Hey you with the chronic hypermobility and/or orthostatic intolerance issues
If you have a menstrual cycle, has anyone told you how it affects your chronic illnesses?
Probably not so I'm gonna!
First here's a basic chart showing the large fluctuation in hormones during your cycle:
If you have hypermobile joints, the level of estrogen in your body will heavily impact the stretchiness of your connective tissue. During ovulation, estrogen has a huge spike, which will make you extra stretchy! You are more prone to injuries, subluxations, dislocations, and general joint issues during this time. There's also a smaller increase in the week before your period, which can also affect joint laxity.

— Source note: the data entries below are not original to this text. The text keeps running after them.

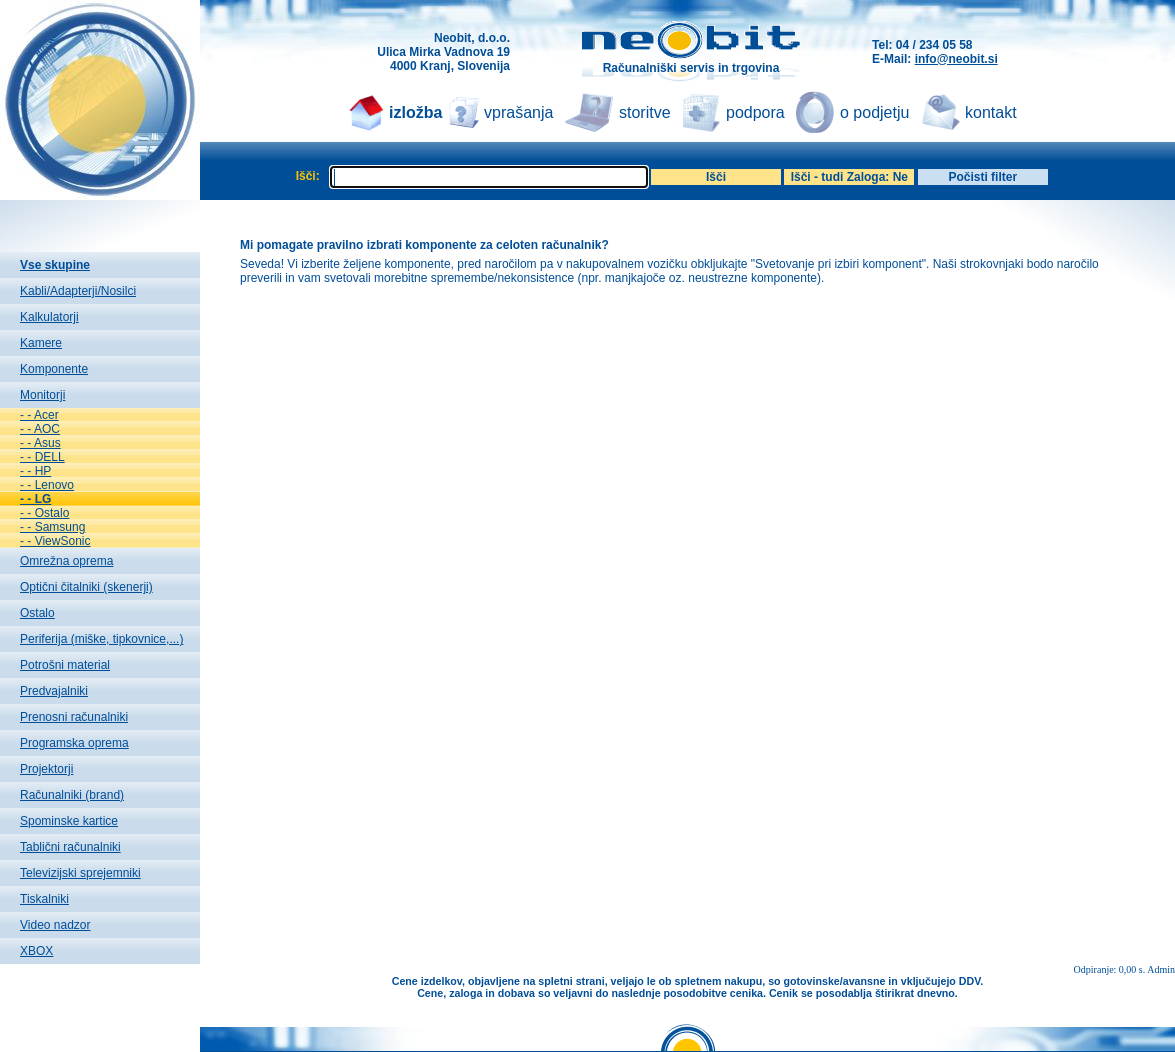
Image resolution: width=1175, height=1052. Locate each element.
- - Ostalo (44, 513)
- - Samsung (52, 527)
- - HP (35, 471)
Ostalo (37, 613)
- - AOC (40, 429)
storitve (645, 112)
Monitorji (42, 395)
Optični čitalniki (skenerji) (86, 587)
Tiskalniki (44, 899)
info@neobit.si (956, 59)
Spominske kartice (69, 821)
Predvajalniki (54, 691)
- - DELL (42, 457)
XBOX (36, 951)
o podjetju (874, 112)
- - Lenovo (47, 485)
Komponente (54, 369)
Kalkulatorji (49, 317)
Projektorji (46, 769)
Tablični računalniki (70, 847)
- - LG (35, 499)
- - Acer (39, 415)
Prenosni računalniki (74, 717)
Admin (1161, 969)
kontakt (991, 112)
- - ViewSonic (55, 541)
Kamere (41, 343)
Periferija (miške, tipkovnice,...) (101, 639)
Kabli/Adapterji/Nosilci (78, 291)
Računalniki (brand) (72, 795)
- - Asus (40, 443)
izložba (415, 112)
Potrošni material (65, 665)
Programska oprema (74, 743)
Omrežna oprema (66, 561)
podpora (755, 112)
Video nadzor (55, 925)
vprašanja (518, 112)
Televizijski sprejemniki (80, 873)
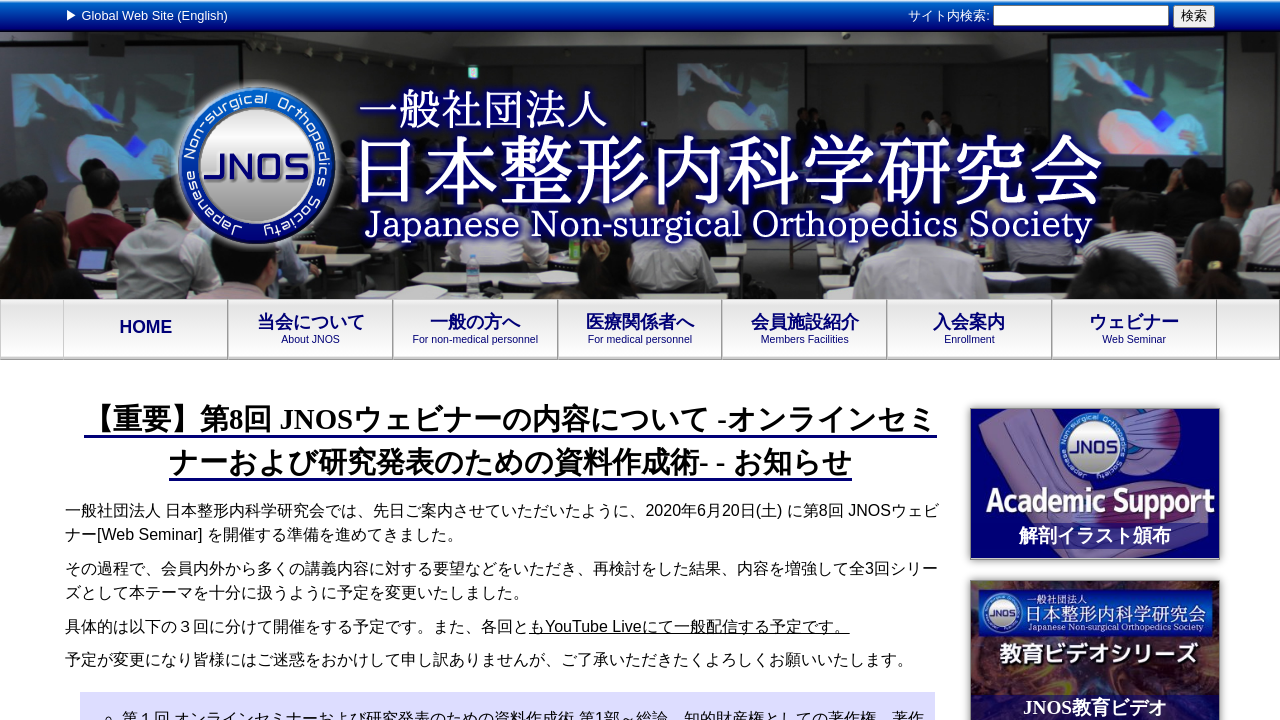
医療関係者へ (640, 329)
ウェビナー (1134, 329)
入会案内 (969, 329)
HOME (145, 328)
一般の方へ (475, 329)
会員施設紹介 (804, 329)
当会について (310, 329)
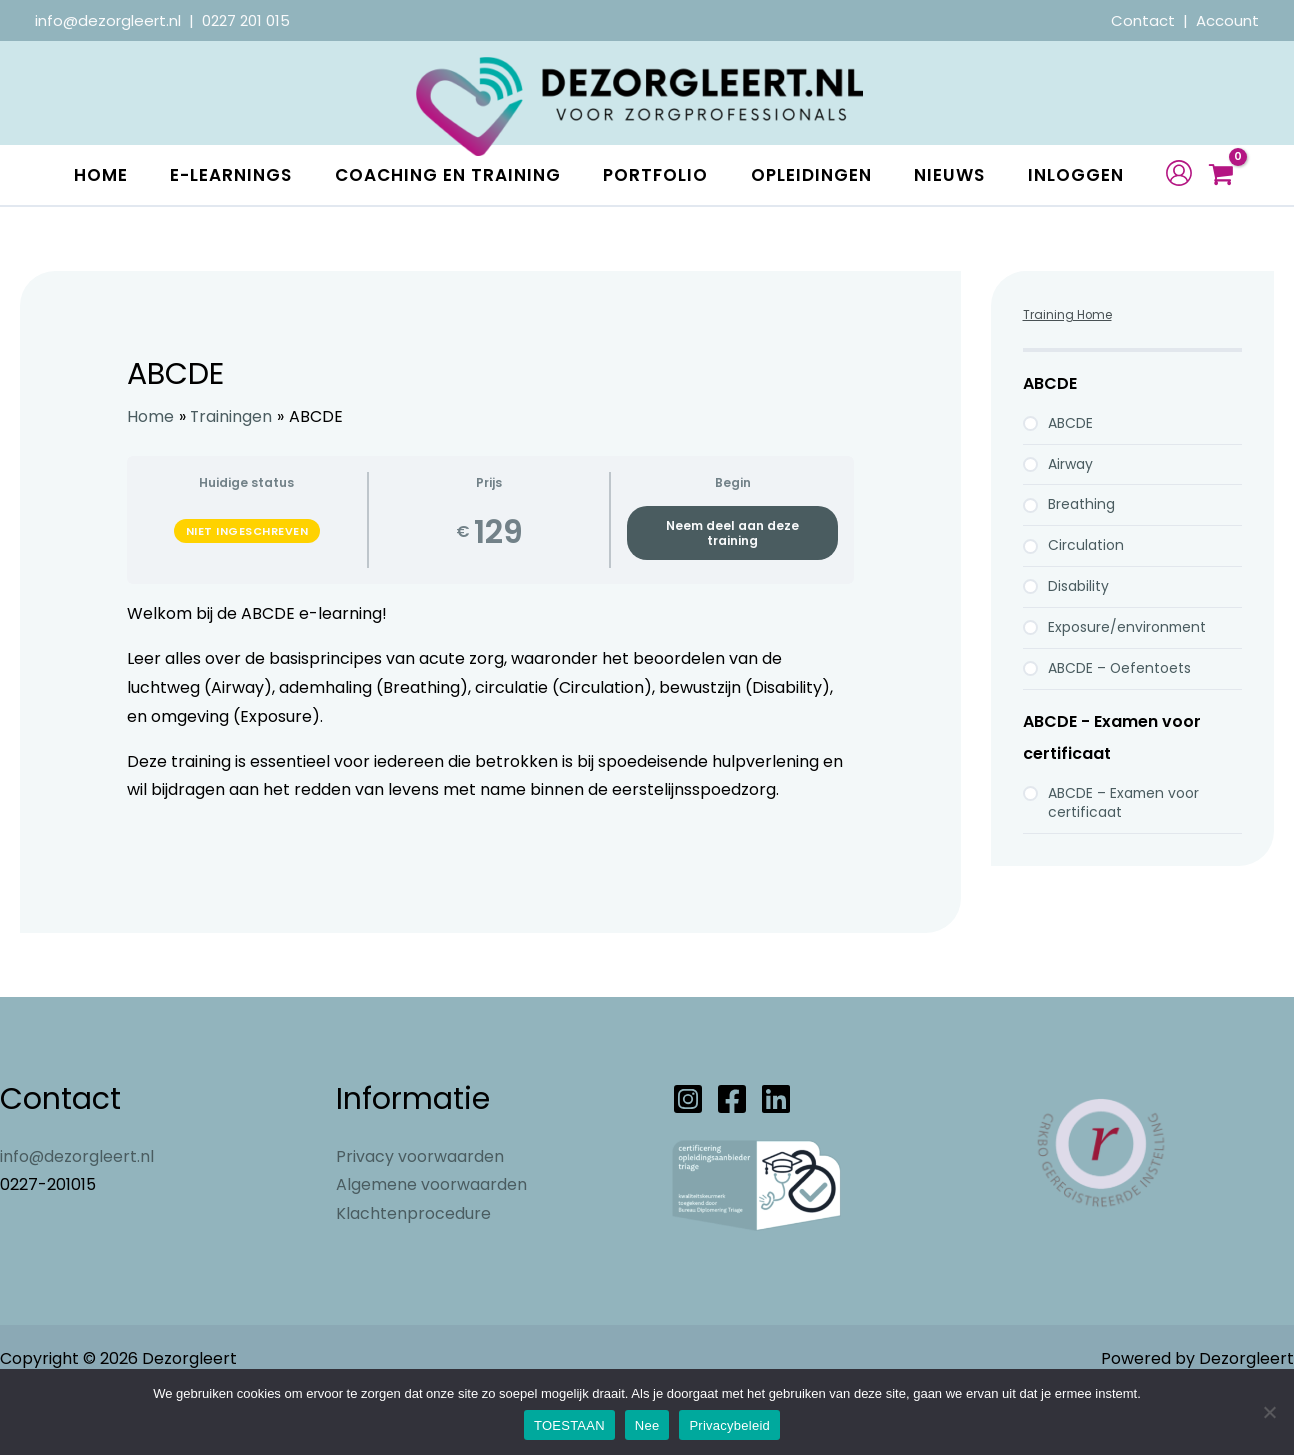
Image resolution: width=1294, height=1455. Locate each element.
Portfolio (664, 175)
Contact (1145, 20)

If you have orthostatic issues (or even if you don't, tbh), you'll be interested to hear that both estrogen and progesterone affect your heart rate. Generally your resting heart rate will be higher in the days before your period due to rising progesterone levels, and then drop back to normal after your period starts and progesterone levels fall. Estrogen is also at its lowest level during your period, and with low estrogen levels comes a higher number of heart palpitations and potentially a higher heart rate, depending on the person.
This combo of low estrogen and high (and then low) progesterone, plus the whole bleeding thing, means you're extra susceptible to dizzy spells, presyncope, and fainting in the few days right before your period and the first couple days of your period (and if you have a heavy flow, this can continue longer). It also means you might feel a lot more stable, less dizzy, have less heart palpitations etc around ovulation due to the extra estrogen.
There are a bunch of other bodily functions, chronic illnesses, etc that are affected by hormone levels during our cycles, and there are some good resources online about what these hormones do — I didn't even talk about FSH or LH, the two other big hormones that are part of our cycle! But I didn't want to get too far into the weeds in this post.
PS there's a theory that the reason more AFAB people (even many without a uterus or menstrual cycle, AFAB hormones are Kind Of A Bitch) get diagnosed with things like chronic fatigue syndrome, hypermobile disorders w/chronic pain, POTS etc is because we have a built-in flare up every month (sometimes two, if you flare up at both your period and ovulation). So it's just much more noticeable in AFAB people because AMAB folks don't have to deal with those built-in flare ups every 2-3 weeks.